Copy out, in full, each line of the records below that contains the word "left".

----------------------------------------

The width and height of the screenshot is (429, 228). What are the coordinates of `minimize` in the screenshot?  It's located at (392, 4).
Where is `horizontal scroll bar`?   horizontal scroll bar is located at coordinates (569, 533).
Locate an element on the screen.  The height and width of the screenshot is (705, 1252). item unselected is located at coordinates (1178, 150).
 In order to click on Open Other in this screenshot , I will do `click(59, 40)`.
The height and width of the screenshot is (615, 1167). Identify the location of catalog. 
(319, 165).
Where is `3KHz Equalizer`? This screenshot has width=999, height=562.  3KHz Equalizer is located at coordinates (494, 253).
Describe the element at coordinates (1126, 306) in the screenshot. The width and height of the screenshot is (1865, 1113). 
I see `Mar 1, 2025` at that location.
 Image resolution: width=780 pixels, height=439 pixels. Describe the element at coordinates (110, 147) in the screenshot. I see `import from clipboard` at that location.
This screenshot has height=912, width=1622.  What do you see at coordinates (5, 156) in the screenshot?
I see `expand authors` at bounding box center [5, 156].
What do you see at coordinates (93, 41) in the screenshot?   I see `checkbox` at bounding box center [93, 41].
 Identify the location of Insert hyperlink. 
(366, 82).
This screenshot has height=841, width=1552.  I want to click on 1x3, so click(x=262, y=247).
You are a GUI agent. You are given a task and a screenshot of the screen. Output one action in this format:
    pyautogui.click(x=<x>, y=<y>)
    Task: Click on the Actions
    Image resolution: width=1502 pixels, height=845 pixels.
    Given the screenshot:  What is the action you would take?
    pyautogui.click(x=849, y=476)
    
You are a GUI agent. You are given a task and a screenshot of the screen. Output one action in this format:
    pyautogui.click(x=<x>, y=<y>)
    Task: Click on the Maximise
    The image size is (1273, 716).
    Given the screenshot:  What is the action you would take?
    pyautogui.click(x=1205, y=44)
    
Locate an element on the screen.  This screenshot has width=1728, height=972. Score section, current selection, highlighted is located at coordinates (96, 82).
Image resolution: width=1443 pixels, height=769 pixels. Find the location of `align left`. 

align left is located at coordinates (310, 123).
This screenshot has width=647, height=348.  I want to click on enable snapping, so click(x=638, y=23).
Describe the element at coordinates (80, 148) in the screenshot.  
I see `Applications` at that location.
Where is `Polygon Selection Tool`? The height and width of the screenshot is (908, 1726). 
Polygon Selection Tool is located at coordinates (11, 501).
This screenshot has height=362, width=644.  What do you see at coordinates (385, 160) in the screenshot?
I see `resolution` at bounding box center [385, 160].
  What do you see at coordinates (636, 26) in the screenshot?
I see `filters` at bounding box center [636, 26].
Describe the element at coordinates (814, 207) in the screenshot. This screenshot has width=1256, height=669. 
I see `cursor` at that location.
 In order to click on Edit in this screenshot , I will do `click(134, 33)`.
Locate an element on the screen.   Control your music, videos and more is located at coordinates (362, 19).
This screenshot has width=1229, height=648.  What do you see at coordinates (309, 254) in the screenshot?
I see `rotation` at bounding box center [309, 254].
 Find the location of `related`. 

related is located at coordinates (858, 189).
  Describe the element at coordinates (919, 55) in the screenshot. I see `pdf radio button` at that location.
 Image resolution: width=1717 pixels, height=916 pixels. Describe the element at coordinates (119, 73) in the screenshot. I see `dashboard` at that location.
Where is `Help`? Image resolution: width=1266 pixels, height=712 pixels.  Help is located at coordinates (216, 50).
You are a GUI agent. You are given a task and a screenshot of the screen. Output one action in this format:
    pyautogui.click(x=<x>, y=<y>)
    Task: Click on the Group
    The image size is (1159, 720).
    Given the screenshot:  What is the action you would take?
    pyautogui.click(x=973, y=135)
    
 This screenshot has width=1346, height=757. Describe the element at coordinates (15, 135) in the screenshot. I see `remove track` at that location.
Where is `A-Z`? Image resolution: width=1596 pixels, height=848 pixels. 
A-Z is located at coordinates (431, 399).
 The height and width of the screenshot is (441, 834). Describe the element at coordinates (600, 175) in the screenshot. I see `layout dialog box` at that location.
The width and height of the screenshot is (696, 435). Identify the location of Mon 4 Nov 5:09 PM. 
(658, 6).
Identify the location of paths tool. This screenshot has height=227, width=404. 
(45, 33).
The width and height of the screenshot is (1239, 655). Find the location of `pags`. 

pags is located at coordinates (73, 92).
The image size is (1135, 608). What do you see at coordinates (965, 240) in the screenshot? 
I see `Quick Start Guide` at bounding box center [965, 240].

----------------------------------------

#### [Output of the task]
Image resolution: width=1443 pixels, height=769 pixels. Find the location of `align left`. 
align left is located at coordinates (310, 123).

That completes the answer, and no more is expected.